Temporary permission for parking issued in 2007 required the use to cease by 2008. In appealing against the notice and seeking permission to retain long-term parking for a further two years, the appellant argued that the development complied with unitary development plan policy because it lay close to public transport routes and would not materially harm the council's transport strategy. The inspector agreed that the site was reasonably accessible by a choice of means of transport.
The local transport plan sought to achieve a modal shift away from long-stay parking to alleviate congestion and reduce environmental impact. The appellant's survey suggested that if the car parks were to close, 19 per cent of customers would use non-car means of transport to access the city centre. In the inspector's view, this would represent a significant modal shift supported by local and national policy.
The sites also benefited from a planning permission for a mixed-use development which had not been implemented due to unfavourable economic conditions.

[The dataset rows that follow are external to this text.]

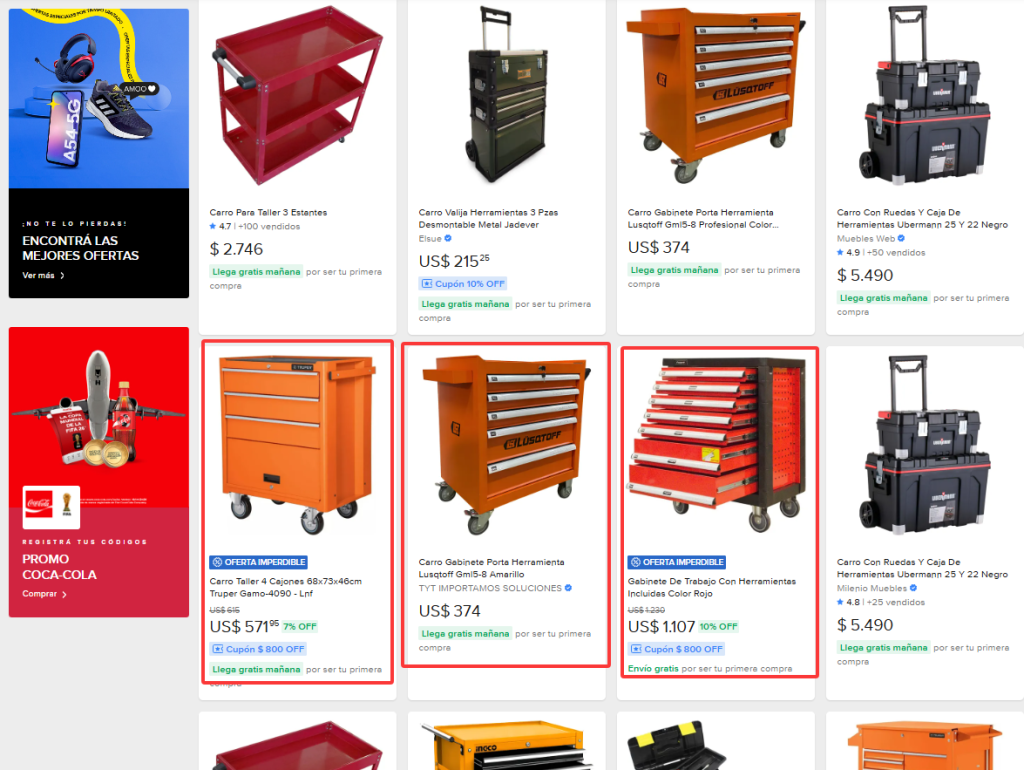This screenshot has width=1024, height=770.
Task: Click the Milenio Muebles verified badge icon
Action: tap(913, 588)
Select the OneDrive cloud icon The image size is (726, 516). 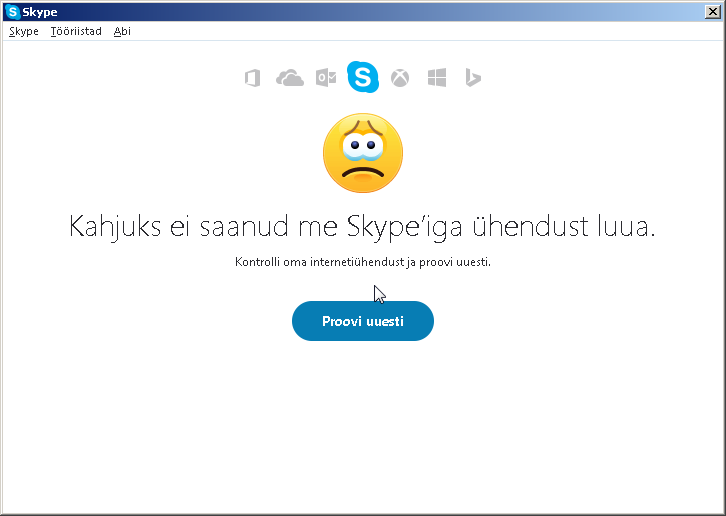(x=290, y=78)
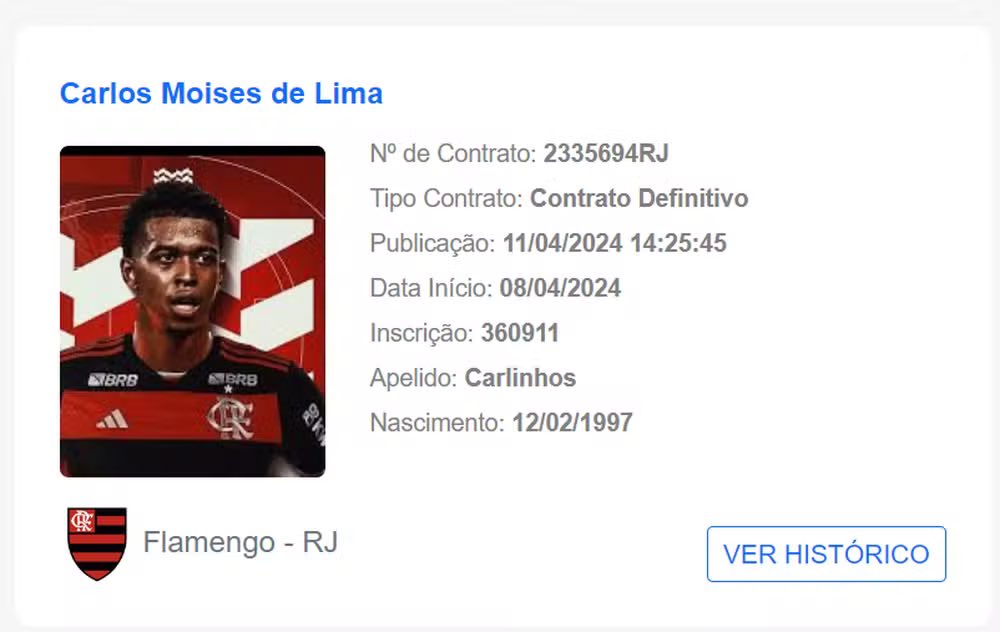Click the Inscrição label

click(x=421, y=333)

The inspector acknowledged that the land was being put to active and beneficial use until the mixed scheme becomes viable and noted that its retention for car parking was not commercially attractive in the long term.
In that light, he decided that temporary permission should be granted subject to a maximum stay of five hours, with a charge of £25 imposed for parking exceeding this period. This would deter use as long-term commuter parking in accordance with the council's transport strategy while enabling the appellant to gain an income from the land and put it to beneficial use, he concluded.